もう一方の「あおグループ」は、神鋼環境ソリューションを代表企業、神鋼環境メンテナンスを構成員とし、協力企業として立沢建設と東日本ガスが参加。入札金額は166億7872万5000円で価格審査点50・00点を獲得し、みどりグループを上回ったものの、非価格要素審査点は31・37点にとどまり、総合評価点は81・37点という結果になった。
事業用地は同市中峠2264及び2274の市街化調整区域(建ぺい率60%、容積率200%)で、事業用地約3万300u、工事用地約9000u。処理対象物を受け入れて焼却処理を行い、処理の過程で発生する熱エネルギーの有効活用を図る、高効率の発電設備を備えたエネルギー回収型廃棄物処理施設として計画。年間計画処理量は2万7206t/年。

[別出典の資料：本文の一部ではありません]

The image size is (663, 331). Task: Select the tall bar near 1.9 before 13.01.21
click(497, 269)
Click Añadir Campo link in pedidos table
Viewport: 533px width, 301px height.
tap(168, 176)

処理方式は全連続運転ストーカ式焼却炉、施設規模は120t/日(60t/日×2炉)、燃焼ガス焼却方式は廃熱ボイラ方式、余熱利用計画は場内プラント関係余熱利用設備(発電利用)及び場内余熱利用設備、煙突は高さ59mで設置。
また、建設場所は利根川が氾濫した場合、浸水深5m以上となる可能性があるため、この対策としてランプウェイ方式を採用し、プラットホーム、灰ピットは浸水位以上に設置するとともに、電気室・中央制御室・非常用発電機・タービン発電機等の主要機器及び制御盤、電動機などは2階以上に配置する計画。
事業期間は、建設期間が契約締結から2023年3月末まで。運営期間が23年4月1日(稼働開始)から43年3月31日までの20年間。落札者は速やかに特別目的会社を設立し、運営業務を行うために必要な許認可を取得する。
現在のクリーンセンター及び粗大ごみ処理施設は、ともに稼働から40年以上を経過し、老朽化のため故障リスクが高まり維持管理費も増大している。このため市は、第1期整備事業として22年度末までに新廃棄物処理施設(新焼却施設)を整備し、その後、第2期整備事業として25年度末までにリサイクルセンターを整備する計画。
環境影響評価業務(16〜19年度)、施設詳細配置計画、PFI導入可能性調査、整備運営事業の事業者選定支援業務とも、国際航業がコンサルタント業務を担当している。